I have a project, it's based on Symfony2, that allows a user to create a number of rules for assigning items to different categories. It is a backend project, so there will be only a few users accessing it.
Rules are based on phrases, items are text objects. I am trying to figure out a best way to search and apply rules to those text objects as quickly and smoothly as possible.
For example, if a user creates 5 rules (phrases: basketball
, football
, baseball
, swimming
, running
), and all text objects matching any of these phrases should be assigned to SPORTS category, I figured I could use ElasticSearch to quickly return IDs of those objects and then using a simple INSERT or UPDATE mysql query save the assignment.
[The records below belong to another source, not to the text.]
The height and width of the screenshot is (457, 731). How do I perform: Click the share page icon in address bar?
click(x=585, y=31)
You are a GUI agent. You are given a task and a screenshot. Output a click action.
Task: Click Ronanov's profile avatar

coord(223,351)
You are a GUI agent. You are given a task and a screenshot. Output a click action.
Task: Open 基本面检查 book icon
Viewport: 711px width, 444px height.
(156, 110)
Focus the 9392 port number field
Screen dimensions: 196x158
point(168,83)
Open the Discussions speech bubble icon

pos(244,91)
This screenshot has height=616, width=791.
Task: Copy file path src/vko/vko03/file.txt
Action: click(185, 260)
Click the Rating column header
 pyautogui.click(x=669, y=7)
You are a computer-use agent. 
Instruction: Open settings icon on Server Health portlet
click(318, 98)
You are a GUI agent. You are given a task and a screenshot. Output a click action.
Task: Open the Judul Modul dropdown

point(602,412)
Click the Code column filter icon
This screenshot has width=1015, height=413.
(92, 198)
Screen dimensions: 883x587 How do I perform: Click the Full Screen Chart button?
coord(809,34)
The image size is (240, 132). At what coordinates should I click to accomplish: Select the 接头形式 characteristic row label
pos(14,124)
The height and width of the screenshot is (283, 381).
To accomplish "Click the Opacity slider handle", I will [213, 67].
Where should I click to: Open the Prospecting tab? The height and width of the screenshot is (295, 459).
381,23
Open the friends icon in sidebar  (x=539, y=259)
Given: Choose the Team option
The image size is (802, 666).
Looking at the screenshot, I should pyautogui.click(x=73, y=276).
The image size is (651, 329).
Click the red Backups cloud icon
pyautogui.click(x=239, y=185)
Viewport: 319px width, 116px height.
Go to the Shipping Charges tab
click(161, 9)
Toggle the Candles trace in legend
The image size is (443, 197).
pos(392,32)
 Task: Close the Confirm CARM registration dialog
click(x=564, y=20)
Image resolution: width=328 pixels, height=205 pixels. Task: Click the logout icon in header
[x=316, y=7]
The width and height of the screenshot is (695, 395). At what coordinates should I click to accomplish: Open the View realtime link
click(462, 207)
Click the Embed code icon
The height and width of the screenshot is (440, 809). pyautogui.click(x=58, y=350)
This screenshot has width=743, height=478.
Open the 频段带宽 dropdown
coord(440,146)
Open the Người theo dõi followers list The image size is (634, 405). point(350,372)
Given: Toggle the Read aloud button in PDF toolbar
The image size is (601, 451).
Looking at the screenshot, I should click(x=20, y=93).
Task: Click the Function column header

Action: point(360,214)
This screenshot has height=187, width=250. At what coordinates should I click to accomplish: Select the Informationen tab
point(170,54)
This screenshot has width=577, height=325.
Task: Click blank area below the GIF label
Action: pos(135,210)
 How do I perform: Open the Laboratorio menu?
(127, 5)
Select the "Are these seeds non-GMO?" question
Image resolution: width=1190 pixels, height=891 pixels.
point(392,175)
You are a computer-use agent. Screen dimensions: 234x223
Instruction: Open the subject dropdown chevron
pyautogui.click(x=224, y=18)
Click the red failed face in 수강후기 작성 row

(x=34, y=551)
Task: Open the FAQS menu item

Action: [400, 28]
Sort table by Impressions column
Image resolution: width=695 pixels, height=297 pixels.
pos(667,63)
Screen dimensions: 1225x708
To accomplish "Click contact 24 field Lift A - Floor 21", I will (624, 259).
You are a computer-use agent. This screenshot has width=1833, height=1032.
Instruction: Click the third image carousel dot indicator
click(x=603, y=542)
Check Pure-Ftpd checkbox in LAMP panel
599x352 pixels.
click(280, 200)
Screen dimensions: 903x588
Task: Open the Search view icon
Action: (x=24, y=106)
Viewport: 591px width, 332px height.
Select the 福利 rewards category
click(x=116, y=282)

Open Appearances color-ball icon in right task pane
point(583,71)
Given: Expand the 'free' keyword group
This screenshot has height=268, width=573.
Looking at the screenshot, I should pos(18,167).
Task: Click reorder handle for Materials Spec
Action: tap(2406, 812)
I am worried about the performance, if there would be, for example, 1 milion text objects in index and say, there are 50k objects matching those rules, running search queries in parts, for example limiting the scope to 50k for each ElasticSearch query (to iterate over the whole index), then updating/inserting data to MySQL would be an acceptable approach?
So, running query (pseudo):
$ids = elasticSearch->setPhrases('basketball OR baseball OR football')->find()->limit(1, 50000);
$ids = elasticSearch->setPhrases('basketball OR baseball OR football')->find()->limit(50000, 100000);
etc.
Is ElasticSearch a good choice for that kind of processing? Or should I stick to MySQL and run queries using regexp for example (in chunks of course)?
Maybe there are existing solutions I could check? Unfortunately, I am limited to PHP and Symfony2, but if there are any better solutions worth checking, I might be able to suggest it to the client.
Hope someone can help me, any help is more then welcome.